Using the wrong CPT code for the session duration. CPT 90834 covers 38 to 52 minutes of psychotherapy, and CPT 90837 covers 53 minutes or longer. Billing 90837 for a 45-minute session is incorrect coding and can result in claim denial or audit. Document the exact start and stop time of therapy in your notes.
Not verifying benefits before treatment begins. Clients often believe they have out-of-network coverage when their plan does not include it, or they may not realize they have a separate, higher deductible for out-of-network services. Verifying benefits upfront prevents the client from being surprised by a denial.
Mismatched diagnosis codes. The ICD-10 code on the superbill must match the diagnosis documented in the clinical record. If the progress note documents adjustment disorder but the superbill lists major depressive disorder, the claim may be flagged for inconsistency.
Failing to include medical necessity language. Reimbursement request letters that only describe symptoms without connecting them to functional impairment and treatment necessity are weaker submissions. Always describe how the diagnosis affects the client's daily functioning and why the specific treatment is required.

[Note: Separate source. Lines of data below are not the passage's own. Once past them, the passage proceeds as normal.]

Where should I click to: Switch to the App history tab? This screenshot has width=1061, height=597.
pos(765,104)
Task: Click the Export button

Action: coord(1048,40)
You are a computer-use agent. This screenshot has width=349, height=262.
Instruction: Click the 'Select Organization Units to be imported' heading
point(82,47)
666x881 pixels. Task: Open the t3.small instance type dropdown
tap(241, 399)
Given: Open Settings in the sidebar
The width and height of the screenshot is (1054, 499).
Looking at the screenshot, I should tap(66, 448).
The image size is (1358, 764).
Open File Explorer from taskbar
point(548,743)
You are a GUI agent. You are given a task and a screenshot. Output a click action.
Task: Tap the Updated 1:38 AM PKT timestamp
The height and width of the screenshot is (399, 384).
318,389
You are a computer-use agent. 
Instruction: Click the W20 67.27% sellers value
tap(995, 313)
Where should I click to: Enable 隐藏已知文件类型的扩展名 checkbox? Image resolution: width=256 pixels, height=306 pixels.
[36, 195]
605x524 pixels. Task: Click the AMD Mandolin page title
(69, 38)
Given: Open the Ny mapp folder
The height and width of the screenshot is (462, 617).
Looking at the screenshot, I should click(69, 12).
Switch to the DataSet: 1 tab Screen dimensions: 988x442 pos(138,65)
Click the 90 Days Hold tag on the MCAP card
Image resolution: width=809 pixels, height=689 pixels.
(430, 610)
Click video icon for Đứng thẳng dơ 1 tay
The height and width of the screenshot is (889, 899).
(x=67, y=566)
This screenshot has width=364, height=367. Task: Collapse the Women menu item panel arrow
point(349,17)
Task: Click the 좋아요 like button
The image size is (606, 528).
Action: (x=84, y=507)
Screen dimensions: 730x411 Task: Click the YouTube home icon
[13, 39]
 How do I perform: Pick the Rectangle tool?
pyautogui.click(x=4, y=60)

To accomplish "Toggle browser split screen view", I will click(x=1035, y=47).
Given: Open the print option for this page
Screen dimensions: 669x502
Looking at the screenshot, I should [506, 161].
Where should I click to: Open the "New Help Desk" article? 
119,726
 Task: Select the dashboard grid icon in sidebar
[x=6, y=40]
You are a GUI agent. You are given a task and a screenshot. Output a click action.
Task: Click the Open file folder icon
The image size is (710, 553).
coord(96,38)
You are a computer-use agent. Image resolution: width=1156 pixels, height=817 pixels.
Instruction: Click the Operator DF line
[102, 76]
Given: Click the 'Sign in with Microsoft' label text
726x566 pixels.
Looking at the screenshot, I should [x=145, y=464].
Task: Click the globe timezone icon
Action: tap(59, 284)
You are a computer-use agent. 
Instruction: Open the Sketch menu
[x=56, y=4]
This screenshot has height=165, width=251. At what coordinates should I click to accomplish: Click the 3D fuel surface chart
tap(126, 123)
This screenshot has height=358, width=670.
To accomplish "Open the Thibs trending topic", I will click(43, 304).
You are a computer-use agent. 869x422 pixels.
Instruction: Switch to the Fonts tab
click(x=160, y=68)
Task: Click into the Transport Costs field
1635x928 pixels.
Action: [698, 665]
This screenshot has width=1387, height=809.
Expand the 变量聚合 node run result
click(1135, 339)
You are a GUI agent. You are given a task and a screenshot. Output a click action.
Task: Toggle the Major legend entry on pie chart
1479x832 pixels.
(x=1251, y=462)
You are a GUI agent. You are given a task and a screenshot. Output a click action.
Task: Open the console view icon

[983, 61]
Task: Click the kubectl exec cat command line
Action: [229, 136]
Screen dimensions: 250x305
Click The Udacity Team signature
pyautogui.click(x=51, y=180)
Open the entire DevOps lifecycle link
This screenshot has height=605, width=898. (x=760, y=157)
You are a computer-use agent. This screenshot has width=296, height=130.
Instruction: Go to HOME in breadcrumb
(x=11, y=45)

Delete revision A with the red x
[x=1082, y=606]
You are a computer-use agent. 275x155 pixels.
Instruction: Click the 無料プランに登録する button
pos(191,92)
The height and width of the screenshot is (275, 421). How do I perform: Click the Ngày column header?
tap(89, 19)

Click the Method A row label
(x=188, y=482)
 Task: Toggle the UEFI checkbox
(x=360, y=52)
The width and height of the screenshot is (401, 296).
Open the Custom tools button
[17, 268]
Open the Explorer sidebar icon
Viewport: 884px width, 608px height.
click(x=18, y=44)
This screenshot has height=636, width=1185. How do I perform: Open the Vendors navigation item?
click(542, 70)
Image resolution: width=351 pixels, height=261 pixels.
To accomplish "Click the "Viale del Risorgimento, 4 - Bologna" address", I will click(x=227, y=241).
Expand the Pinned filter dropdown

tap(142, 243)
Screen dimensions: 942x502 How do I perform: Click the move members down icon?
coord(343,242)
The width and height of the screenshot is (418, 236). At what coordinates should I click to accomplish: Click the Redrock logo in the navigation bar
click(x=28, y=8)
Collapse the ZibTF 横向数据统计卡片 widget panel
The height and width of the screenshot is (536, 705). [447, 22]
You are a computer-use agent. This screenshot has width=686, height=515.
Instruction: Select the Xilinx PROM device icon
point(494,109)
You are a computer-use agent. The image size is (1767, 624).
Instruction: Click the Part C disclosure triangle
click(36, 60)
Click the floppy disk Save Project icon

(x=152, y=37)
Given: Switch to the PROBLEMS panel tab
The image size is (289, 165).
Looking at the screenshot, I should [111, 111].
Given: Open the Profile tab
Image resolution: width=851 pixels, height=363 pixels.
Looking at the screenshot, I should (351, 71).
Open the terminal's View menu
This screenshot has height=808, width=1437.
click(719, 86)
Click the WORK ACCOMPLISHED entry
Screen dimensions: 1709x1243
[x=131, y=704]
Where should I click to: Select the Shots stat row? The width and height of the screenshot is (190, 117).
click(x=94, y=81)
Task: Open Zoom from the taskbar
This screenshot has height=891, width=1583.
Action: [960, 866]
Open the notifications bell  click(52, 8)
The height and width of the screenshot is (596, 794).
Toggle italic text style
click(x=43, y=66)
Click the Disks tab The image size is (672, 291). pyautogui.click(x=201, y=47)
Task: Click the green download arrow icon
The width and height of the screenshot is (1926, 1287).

Sending claims to the wrong address. Many insurers have separate claims addresses for behavioral health versus medical claims, and sometimes separate addresses for in-network versus out-of-network claims. Sending a claim to the wrong address delays processing by weeks or months.
Not appealing denied claims. Many out-of-network claims are denied on first submission due to administrative errors or missing information. A significant percentage of denials are overturned on appeal. Always review the denial reason and resubmit with corrected or additional information when appropriate.